» Required action
Some lines in the entries contain the word "Viewport". Copy all of them.

» Information supplied
⟨
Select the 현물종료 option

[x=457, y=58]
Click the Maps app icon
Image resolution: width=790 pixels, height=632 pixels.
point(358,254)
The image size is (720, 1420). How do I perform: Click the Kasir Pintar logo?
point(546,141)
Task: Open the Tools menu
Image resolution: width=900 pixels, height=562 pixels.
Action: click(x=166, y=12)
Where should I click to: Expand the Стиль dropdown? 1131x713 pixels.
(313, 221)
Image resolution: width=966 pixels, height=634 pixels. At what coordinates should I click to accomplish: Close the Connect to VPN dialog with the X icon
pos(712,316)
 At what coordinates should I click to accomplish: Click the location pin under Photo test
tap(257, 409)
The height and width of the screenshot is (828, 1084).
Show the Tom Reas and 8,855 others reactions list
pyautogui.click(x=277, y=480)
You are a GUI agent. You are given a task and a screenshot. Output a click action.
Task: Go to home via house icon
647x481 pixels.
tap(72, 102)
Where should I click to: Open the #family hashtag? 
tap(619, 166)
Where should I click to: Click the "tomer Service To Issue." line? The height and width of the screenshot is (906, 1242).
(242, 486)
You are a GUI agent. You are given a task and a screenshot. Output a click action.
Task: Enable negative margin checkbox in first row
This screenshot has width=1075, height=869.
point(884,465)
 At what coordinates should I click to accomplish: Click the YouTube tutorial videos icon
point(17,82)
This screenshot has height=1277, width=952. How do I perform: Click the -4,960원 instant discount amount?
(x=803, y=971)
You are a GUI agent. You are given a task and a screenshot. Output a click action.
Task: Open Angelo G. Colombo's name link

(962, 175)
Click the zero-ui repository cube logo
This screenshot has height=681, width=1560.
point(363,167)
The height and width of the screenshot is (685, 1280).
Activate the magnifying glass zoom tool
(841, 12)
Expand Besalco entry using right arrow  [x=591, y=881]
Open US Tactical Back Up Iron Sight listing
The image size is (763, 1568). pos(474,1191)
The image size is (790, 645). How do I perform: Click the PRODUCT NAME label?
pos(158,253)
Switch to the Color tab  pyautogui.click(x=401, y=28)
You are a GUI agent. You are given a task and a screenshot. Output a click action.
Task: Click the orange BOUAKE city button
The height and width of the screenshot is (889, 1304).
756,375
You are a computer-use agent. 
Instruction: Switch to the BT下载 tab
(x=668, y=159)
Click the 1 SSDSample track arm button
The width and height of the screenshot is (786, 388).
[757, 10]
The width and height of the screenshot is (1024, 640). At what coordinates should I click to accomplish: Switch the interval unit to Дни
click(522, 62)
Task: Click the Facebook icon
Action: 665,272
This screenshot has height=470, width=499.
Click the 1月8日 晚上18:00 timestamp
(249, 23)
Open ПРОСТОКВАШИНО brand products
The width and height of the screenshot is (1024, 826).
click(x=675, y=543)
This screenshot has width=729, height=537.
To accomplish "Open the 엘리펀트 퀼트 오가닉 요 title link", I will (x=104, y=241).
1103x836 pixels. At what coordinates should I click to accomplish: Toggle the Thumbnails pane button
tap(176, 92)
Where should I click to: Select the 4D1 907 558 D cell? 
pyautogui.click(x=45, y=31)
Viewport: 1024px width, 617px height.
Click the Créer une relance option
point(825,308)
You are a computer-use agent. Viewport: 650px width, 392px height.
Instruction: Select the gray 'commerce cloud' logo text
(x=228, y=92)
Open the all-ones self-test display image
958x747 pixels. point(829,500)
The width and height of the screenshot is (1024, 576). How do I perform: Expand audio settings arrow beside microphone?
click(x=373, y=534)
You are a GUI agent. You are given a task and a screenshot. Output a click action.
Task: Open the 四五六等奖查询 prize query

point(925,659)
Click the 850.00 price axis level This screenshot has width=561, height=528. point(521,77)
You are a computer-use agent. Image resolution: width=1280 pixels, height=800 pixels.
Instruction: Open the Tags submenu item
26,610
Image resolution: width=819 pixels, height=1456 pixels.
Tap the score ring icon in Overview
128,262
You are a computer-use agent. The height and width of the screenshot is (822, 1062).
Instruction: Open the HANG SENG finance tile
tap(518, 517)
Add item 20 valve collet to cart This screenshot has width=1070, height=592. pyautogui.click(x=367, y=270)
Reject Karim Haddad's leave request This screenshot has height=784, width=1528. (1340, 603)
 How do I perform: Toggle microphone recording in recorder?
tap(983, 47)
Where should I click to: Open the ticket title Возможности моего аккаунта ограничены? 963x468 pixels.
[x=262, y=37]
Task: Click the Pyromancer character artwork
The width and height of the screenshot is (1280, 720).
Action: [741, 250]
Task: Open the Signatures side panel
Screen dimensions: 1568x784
⟩
» The answer
Viewport: 1024px width, 617px height.
You are a computer-use agent. Viewport: 650px width, 392px height.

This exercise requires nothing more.